This is Pastor Tim’s Newspaper Article that appeared in the Evening Leader on Tuesday, Nov 12, 2019.
My grandpa, my dad’s dad, served in World War II. He never talked about it much, but I vividly remember a couple of stories he did tell. I may not get all of these details correct because he died when I was 7, but this is what my very young mind remembers. He told about a town the American soldiers attacked. They were running out of the town because bombers were coming in to bomb everything and they had to get out of the way. There was a church in the town and he ran in the doors. Up in the front of the church, there was a gold statue of Jesus. Grandpa said he ran toward the front of the church to take the statue since it was about to be destroyed. He was reaching for the statue when he had a twinge of guilt. He told himself “I can’t steal a statue of the Lord.” He turned and ran out of the church and was eventually evacuated from the town as the explosions started.
I remember him telling this story to me and I thought that he was going to tell me he regretted leaving the statue to be destroyed. But he looked at me and said, “To this day, I believe the statue was booby trapped.” He was able to come home from the war alive and with all of his arms and legs because he left the statue alone. I wasn’t very old, but I could tell that the story sent a chill through him because he knew that it was a brush with death.
Another time, he was telling about being in a firefight and his sergeant wanted someone to throw a grenade. He had never done it before, but they talked him into it. He took the grenade, jumped down into a ravine and did exactly what they told him to do. He pulled the pin and threw the grenade as hard as he could. Before a grenade explodes, it releases a cap. The cap shot back down in the ravine and he thought he had bounced the grenade off of something and it came back down in the ravine with him. He believed he had just killed himself. His sergeant yelled at him to fall back and that is when he realized that whatever came back in the ravine with him wasn’t going to explode.

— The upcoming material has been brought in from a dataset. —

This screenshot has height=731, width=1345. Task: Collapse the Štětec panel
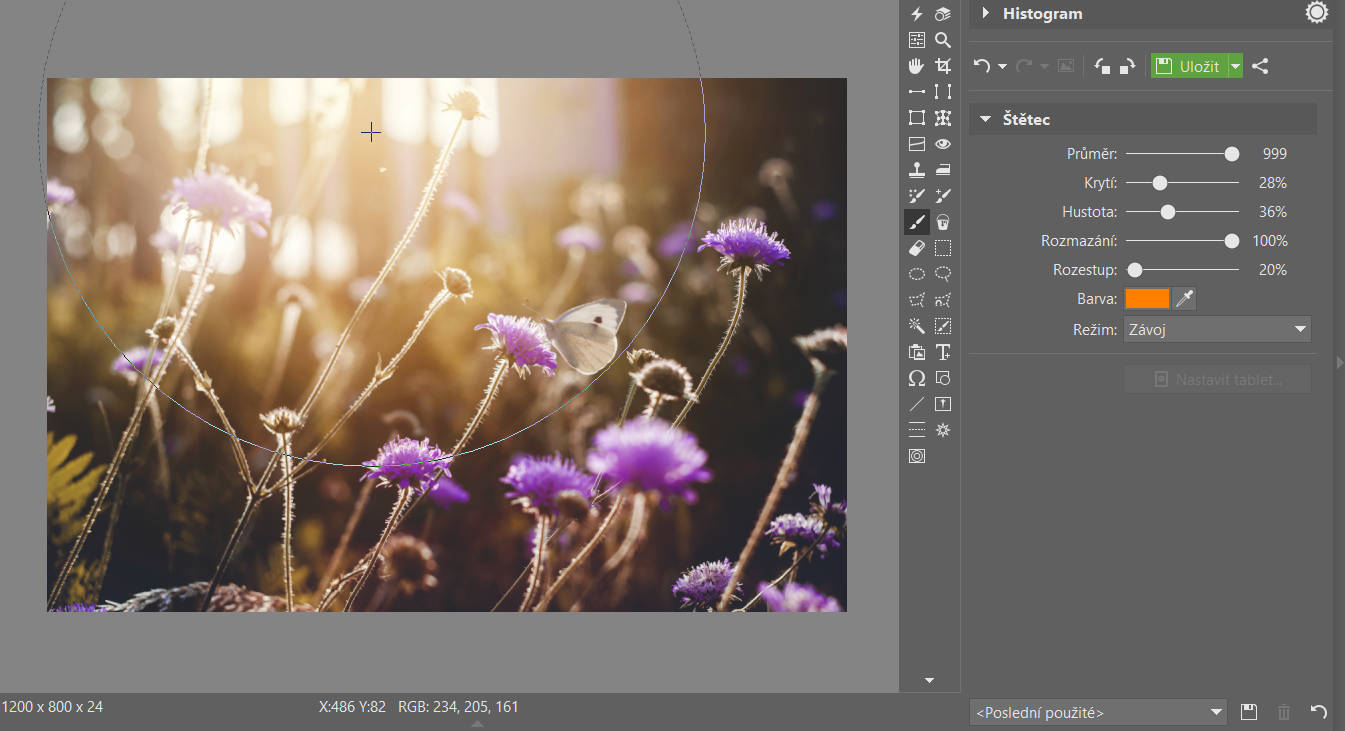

These are the two stories he told and today, I firmly believe there were many more. My grandpa was not an action hero like we see in the movies. He was a regular guy with a wife and son at home and all he wanted to do was get the war won so he could go home to my grandma and my dad. Not only did he get to come home, he also got a few years with a wide-eyed and precocious grandson who asked a lot of questions. He never told me this, but I know that he knew a lot of men who didn’t get the blessing of coming home in one piece and many more who didn’t get to come home at all.
We live in a world where people think that words are violence. To be honest, it is embarrassing. In a world where soldiers are putting themselves in harm’s way on my behalf, all our world can do is complain about people they disagree with. It makes me feel bad for those who sacrificed so much to give us this freedom, which we don’t appreciate like we should. Soldiers and veterans would never dream of considering the danger of words when they know firsthand the danger of bullets.
In all the ways we disagree, can we just agree on one thing? May God bless our armed forces and the brave women and men who have put their lives on the line so that I can stand tall and say whatever I want. We are the land of the free because of the brave. Generations of soldiers cared about the world their grandchildren would grow up in years and years before those grandchildren are even born.
Thank you, God, for turning my grandpa away from that statue. Not only did he give his grandson a free world to grow up in but, because he was blessed enough to come home, he taught me a valuable lesson about listening to that little voice of warning in the back of my mind.